Trump "won that election," Giuliani asserted on his WABC radio show last week. "You give me one hour. I will prove it to you with pictures, documents, votes and people we can call on the phone in five states." That was a month after Dominion threatened to sue Giuliani and two weeks after his tall tale encouraged hundreds of deluded Trump followers to storm the Capitol in a vain effort to "stop the steal."

Dominion says Giuliani hatched his disinformation scheme on the night of the election. "There's no way he lost!" Giuliani told Trump campaign officials just after midnight, according to Axios. "This thing must have been stolen. Just say we won Michigan! Just say we won Georgia! Just say we won the election! He needs to go out and claim victory!" And that is what Trump did, beginning with the conviction that he must have won and then casting about for evidence to support it.

Two days after the election, the complaint says, Powell began encouraging the campaign to focus suspicion on Dominion. She found a receptive audience in Giuliani, who in turn encouraged Trump to echo the wild charges about massive, machine-based fraud. In November 12 interview on Lou Dobbs Tonight, Giuliani falsely claimed that Dominion is owned by Smartmatic, another company that figures in Powell's fantasy. Giuliani said Smartmatic was created "in order to fix elections" for Venezuelan strongman Hugo Chavez and had ties to billionaire George Soros, a major supporter of Democratic campaigns and causes. Dominion's software, Giuliani averred, "really is Venezuelan" and is essentially the same as Smartmatic's.

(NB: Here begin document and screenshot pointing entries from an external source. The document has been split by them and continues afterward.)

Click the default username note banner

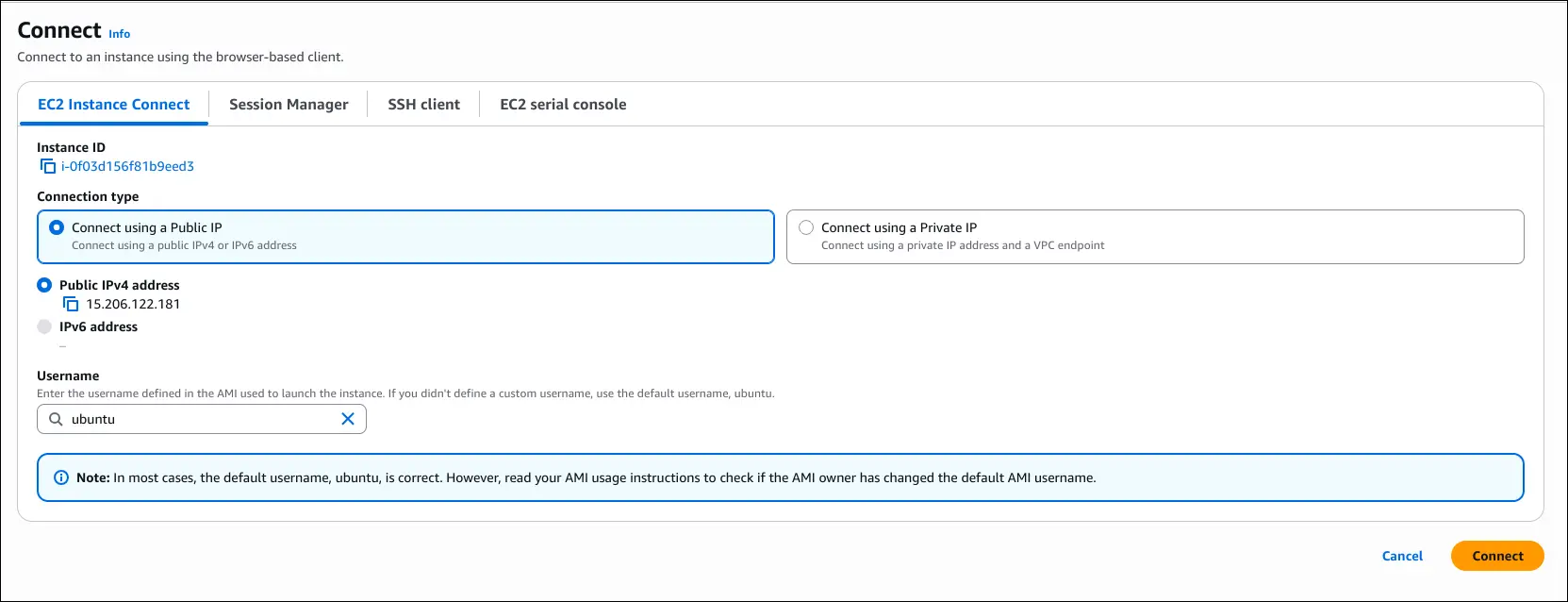780,477
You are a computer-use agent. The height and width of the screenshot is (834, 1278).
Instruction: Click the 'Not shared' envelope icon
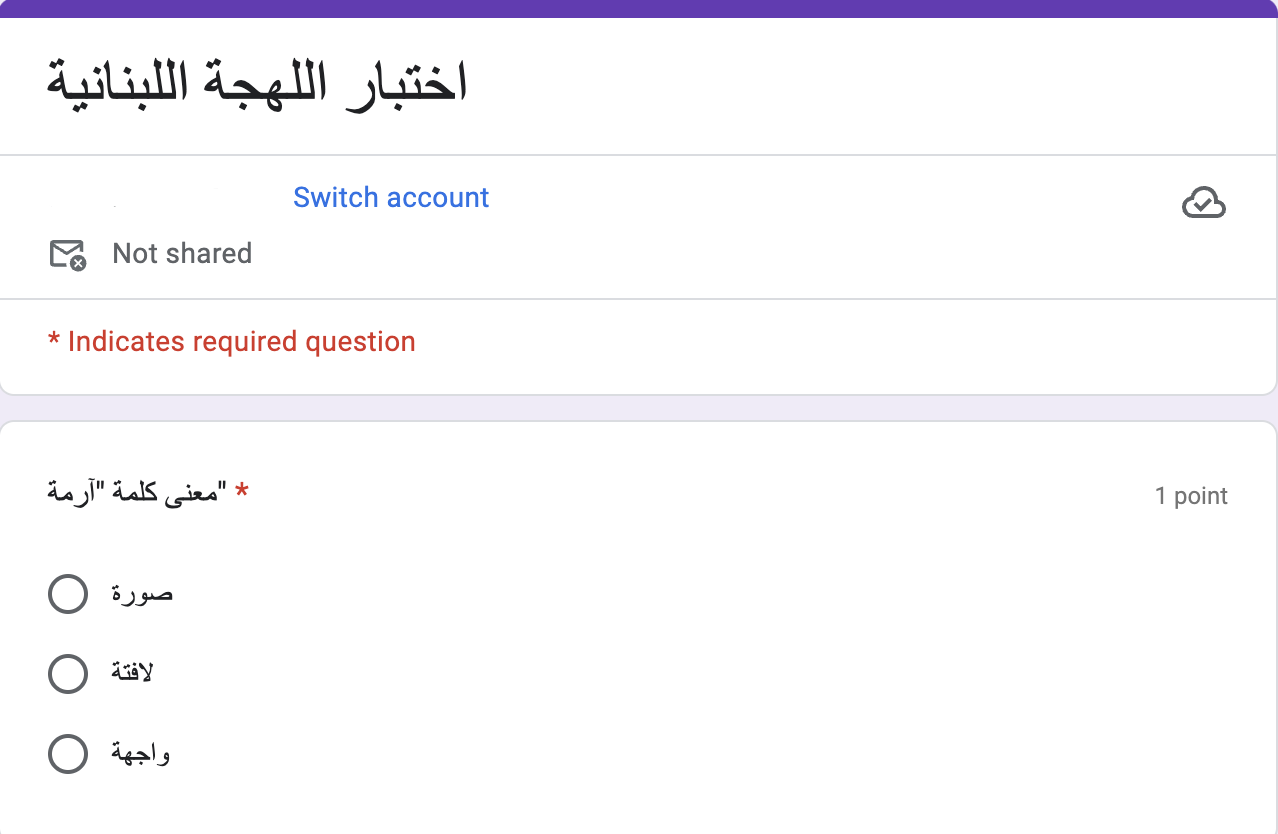pyautogui.click(x=67, y=254)

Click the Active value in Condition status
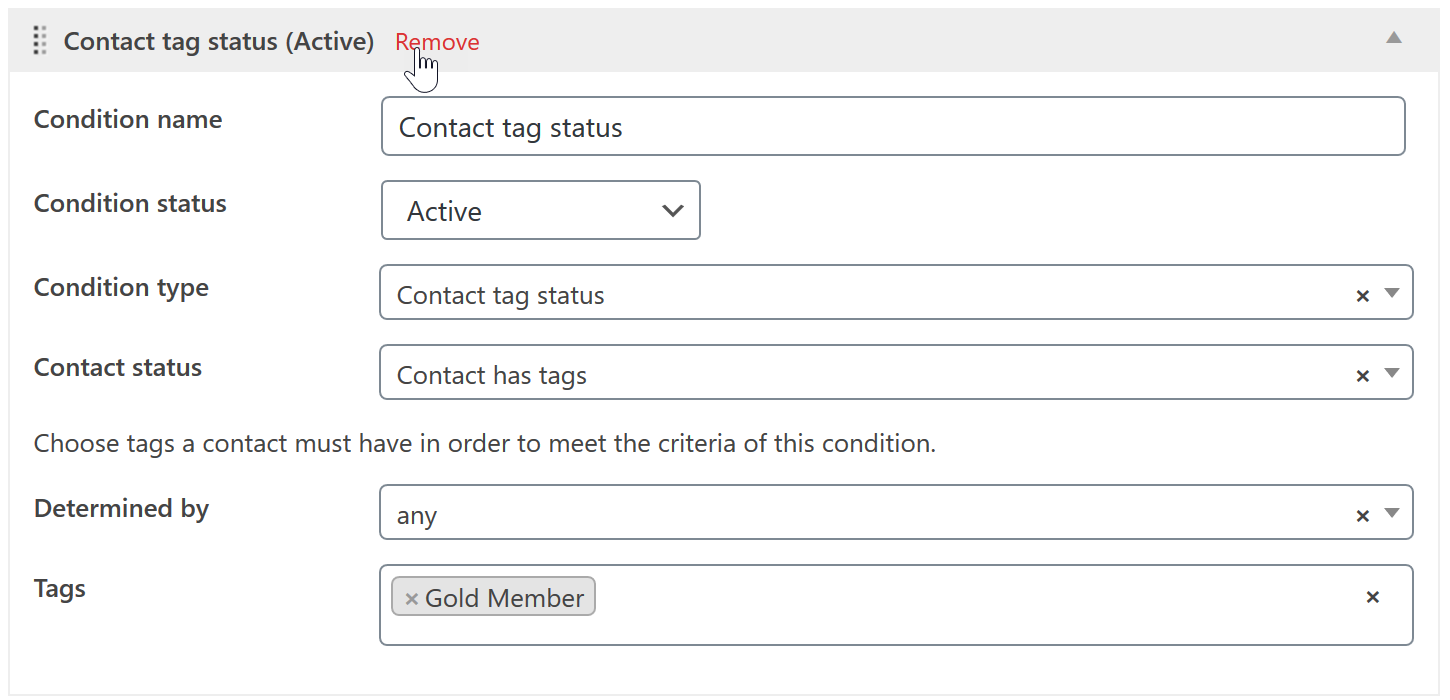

Giuliani continued to tell this weird story on Twitter, on his Common Sense podcast, on his radio show, in TV interviews, and in a bizarre November 19 press conference where he stood alongside Powell, representing the "elite strike force team…working on behalf of the president and the campaign." Meanwhile, the claims of machine-based fraud were repeatedly debunked by leading election security experts, the Cybersecurity and Infrastructure Security Agency, post-election audits and recounts, Republican election officials, Republican members of Congress, and Trump's own attorney general. Although Giuliani never dared to float the Dominion allegations in court, Powell and another pro-Trump lawyer, Lin Wood, detailed the conspiracy theory in several suits, presenting highly dubious evidence that failed to impress a single judge.

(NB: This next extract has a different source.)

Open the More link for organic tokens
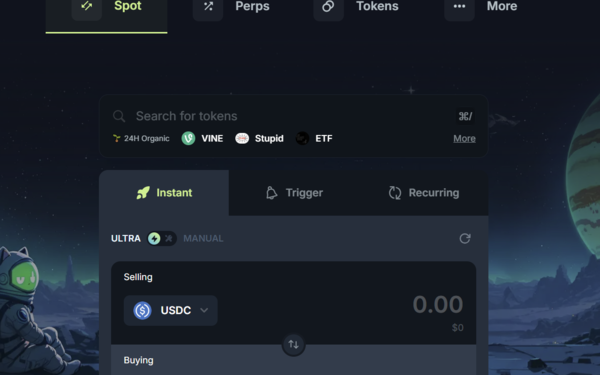The width and height of the screenshot is (600, 375). tap(465, 139)
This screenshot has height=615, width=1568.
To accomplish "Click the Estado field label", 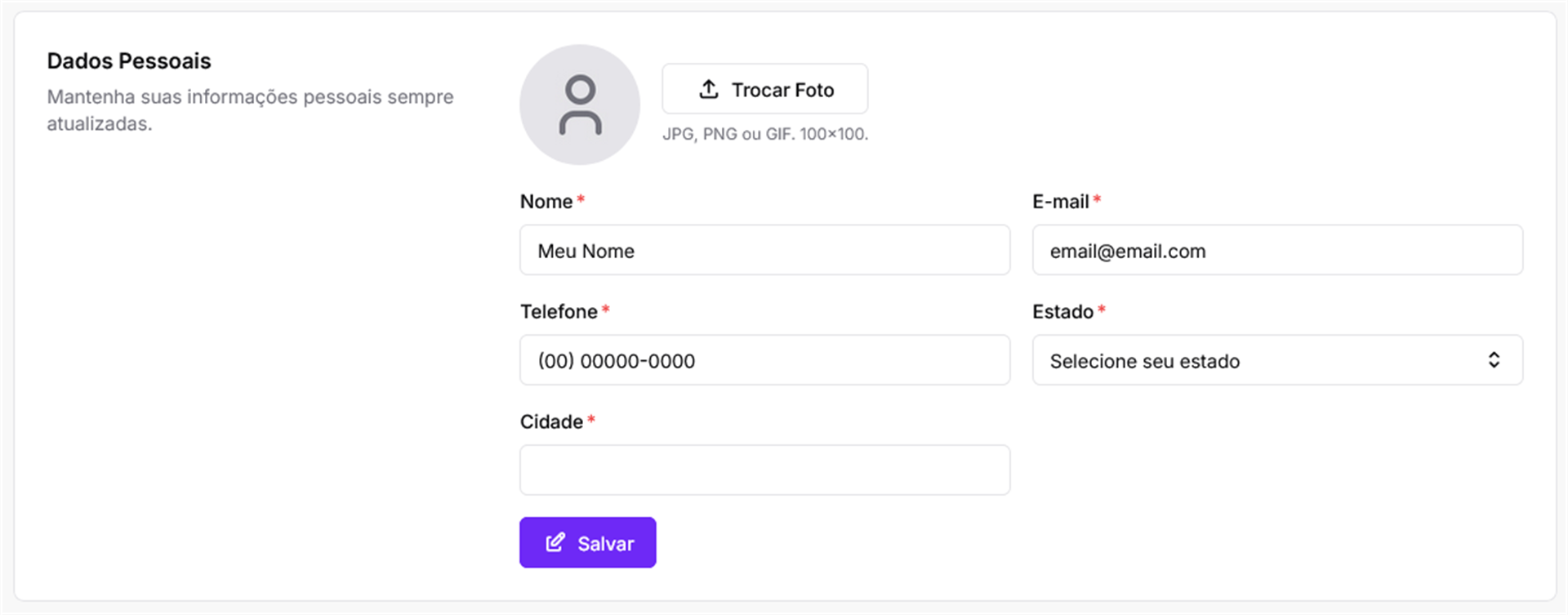I will point(1062,312).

"Plaintiffs append over three hundred pages of attachments, which are only impressive for their volume," a federal judge in Arizona wrote in response to one of Powell's lawsuits. "The various affidavits and expert reports are largely based on anonymous witnesses, hearsay, and irrelevant analysis of unrelated elections." She noted that "the 'expert reports' reach implausible conclusions, often because they are derived from wholly unreliable sources."

Ten days ago, the conservative website American Thinker, which Dominion threatened to sue for publishing articles that amplified Giuliani's charges against the company, published a retraction and apology. "These pieces rely on discredited sources who have peddled debunked theories about Dominion's supposed ties to Venezuela, fraud on Dominion's machines that resulted in massive vote switching or weighted votes, and other claims falsely stating that there is credible evidence that Dominion acted fraudulently," it said. "These statements are completely false and have no basis in fact. Industry experts and public officials alike have confirmed that Dominion conducted itself appropriately and that there is simply no evidence to support these claims."

Giuliani carried on as if none of that had happened, averring that the skeptics had not seen his secret "proof." Last Tuesday, when a caller to Giuliani's radio show referred to the purportedly stolen election, Giuliani replied: "I investigated it. I have the evidence. What am I supposed to say? Lie? I'm supposed to lie? I got the pictures of Atlanta, where they stole 30 to 40,000 votes right in front of your eyes. And I'm supposed to lie?"

Giuliani does seem to believe that is his function. It may end up costing him a lot more than he earned by representing Trump and hawking vitamin supplements.